• _本文_:
______
しかし、集団的自衛権は行使できないという考え方は、厳しい国際情勢の変化を受けて、平成26年7月1日の閣議決定で変更されることになりました。

「パワーバランスの変化や技術革新の急速な進展、大量破壊兵器などの脅威等により我が国を取り巻く安全保障環境が根本的に変容し、変化し続けている状況を踏まえれば、今後他国に対して発生する武力攻撃であったとしても、その目的、規模、態様等によっては、我が国の存立を脅かすことも現実に起こり得る。 我が国としては、紛争が生じた場合にはこれを平和的に解決するために最大限の外交努力を尽くすとともに、これまでの憲法解釈に基づいて整備されてきた既存の国内法令による対応や当該憲法解釈の枠内で可能な法整備などあらゆる必要な対応を採ることは当然であるが、それでもなお我が国の存立を全うし、国民を守るために万全を期す必要がある。 こうした問題意識の下に、現在の安全保障環境に照らして慎重に検討した結果、我が国に対する武力攻撃が発生した場合のみならず、我が国と密接な関係にある他国に対する武力攻撃が発生し、これにより我が国の存立が脅かされ、国民の生命、自由及び幸福追求の権利が根底から覆される明白な危険がある場合において、これを排除し、我が国の存立を全うし、国民を守るために他に適当な手段がないときに、必要最小限度の実力を行使することは、従来の政府見解の基本的な論理に基づく自衛のための措置として、憲法上許容されると考えるべきであると判断するに至った。」
______
• _提供資料_:
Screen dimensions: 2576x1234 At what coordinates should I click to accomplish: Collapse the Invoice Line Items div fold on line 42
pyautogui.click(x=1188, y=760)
______
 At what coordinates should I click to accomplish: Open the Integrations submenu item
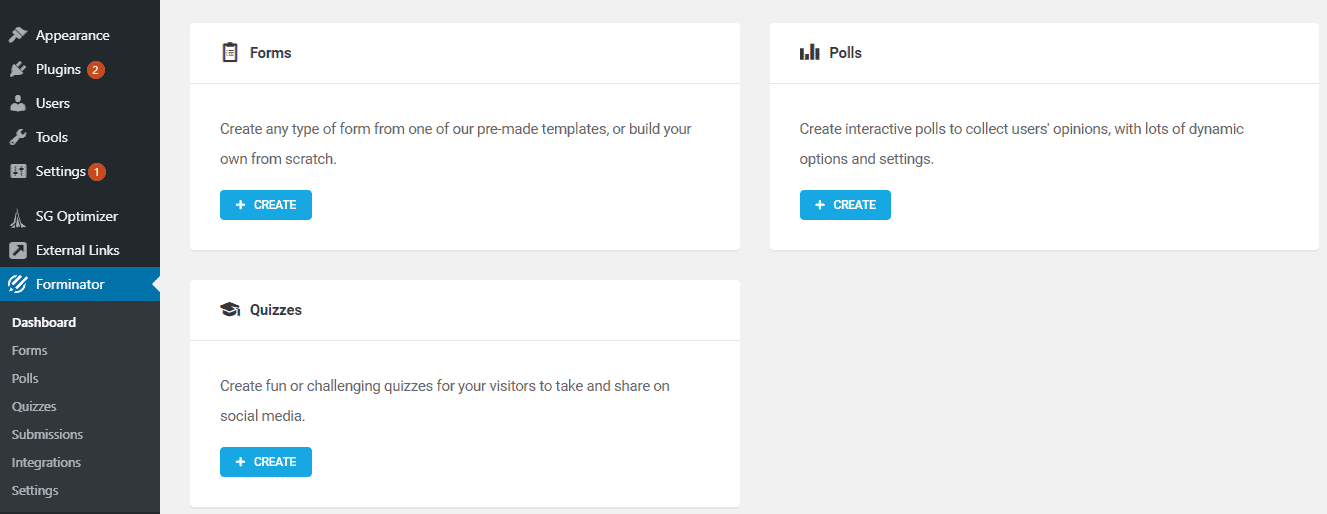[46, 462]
______
• _作業内容_:
1. 本文によれば、集団的自衛権は行使できないという考え方は、いつの何によって変更されましたか。
2. 本文の次の一文を英語に翻訳してください。「しかし、集団的自衛権は行使できないという考え方は、厳しい国際情勢の変化を受けて、平成26年7月1日の閣議決定で変更されることになりました。」
上記の資料は、本文とは別の出典から取られたものです。

• _作業別解答_:
1. 平成26年7月1日の閣議決定によって変更されました。

2. However, in response to changes in the severe international situation, the view that the right of collective self-defense cannot be exercised came to be changed by the Cabinet decision of July 1, 2014.